Ерунда была звонкой и жизнерадостной

Nov 13, 2014 10:45

Сегодня день такой был… ну вот как варенье у жены Собакевича - «ни груша, ни слива, ни иная ягода». Такие дни бывают в ноябре. Ни вторник, ни среда, ни четверг.

Москва, как оказалось, пустынный город - ни тебе леса настоящего, ни реки, ни птиц, кроме ворон с воробьями. Только людей много. Из них-то всё в Москве и состоит. И вместо деревьев люди, много людей. Ходят, точно Бирнамский лес. А люди-капли сливаются в ручьи и реки. Ещё и люди-птицы сбиваются в стаи. Летают и чирикают мелодиями из мобильных телефонов. Или текут, журча ими же. А вот неба здесь нет. И воздуха нет. Потому что из людей можно что хочешь сделать, а неба нельзя.

Она - высокая, красивая, статная, даже могучая, с толстой косой до пояса. Такая не то что коня, а и ферзя на полном скаку остановит.

Наш человек, если он умный, живет в прошлом. Это-то и понятно - гораздо комфортнее жить не в настоящем с его геморроем, овсяной кашей и минеральной водой, а в то время, когда и вода была водкой мокрее, и девушки моложе, и здоровья на этих девушек было столько… и еще полстолька. Если наш человек не только умен, а еще и образован - он живет в далеком прошлом. Кто-то устраивается жить в хрущевской оттепели, споря до хрипоты на прокуренных кухнях панельных пятиэтажек, кто-то в серебряном веке нюхает кокаин на поэтических вечерах, а люди образованные не поверхностно, но энциклопедически и вовсе обретаются где-то в середине царствования Николая Первого, в самый разгар горя от ума.

----------------

Задание 1:
Перепишите записи от строки, содержащей «The image size», до конца записей включительно, заменив «GUI agent» на «interface agent» и оставив всё прочее без изменений. Изображения в ответ не включайте.
Заметка и записи являются независимыми друг от друга материалами.

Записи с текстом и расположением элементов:

----------------

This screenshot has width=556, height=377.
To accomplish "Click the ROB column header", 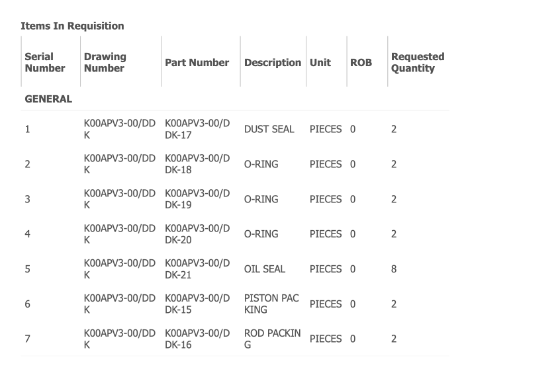I will coord(361,63).
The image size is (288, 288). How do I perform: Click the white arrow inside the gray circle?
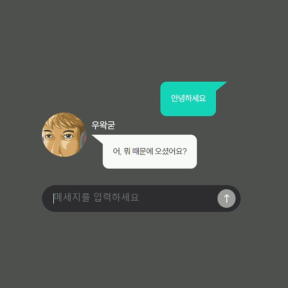[x=227, y=199]
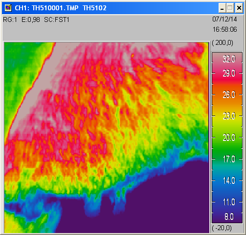Screen dimensions: 246x235
Task: Click the date 07/12/14
Action: coord(224,19)
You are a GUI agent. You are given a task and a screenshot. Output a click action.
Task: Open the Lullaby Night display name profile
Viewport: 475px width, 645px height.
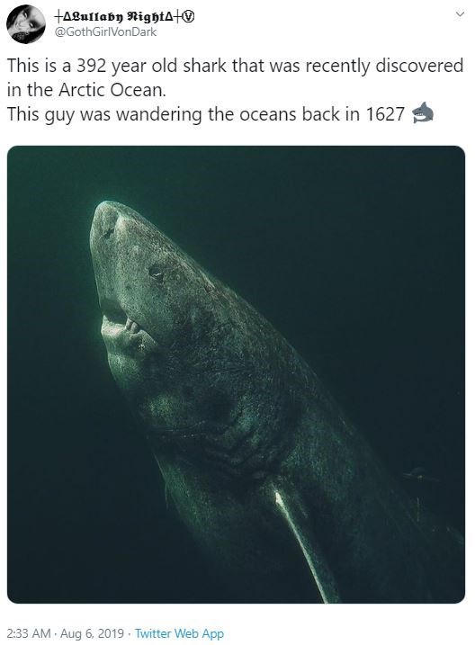(x=120, y=16)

----------------

Задание 2:
Каких птиц, согласно заметке, можно встретить в Москве?

Ответ к заданию 1:
The image size is (288, 288). How do I perform: Click the white arrow inside the gray circle?
[x=227, y=199]
Screen dimensions: 246x235
Task: Click the date 07/12/14
Action: coord(224,19)
You are a interface agent. You are given a task and a screenshot. Output a click action.
Task: Open the Lullaby Night display name profile
Viewport: 475px width, 645px height.
(x=120, y=16)

Ответ к заданию 2:
Только ворон и воробьёв.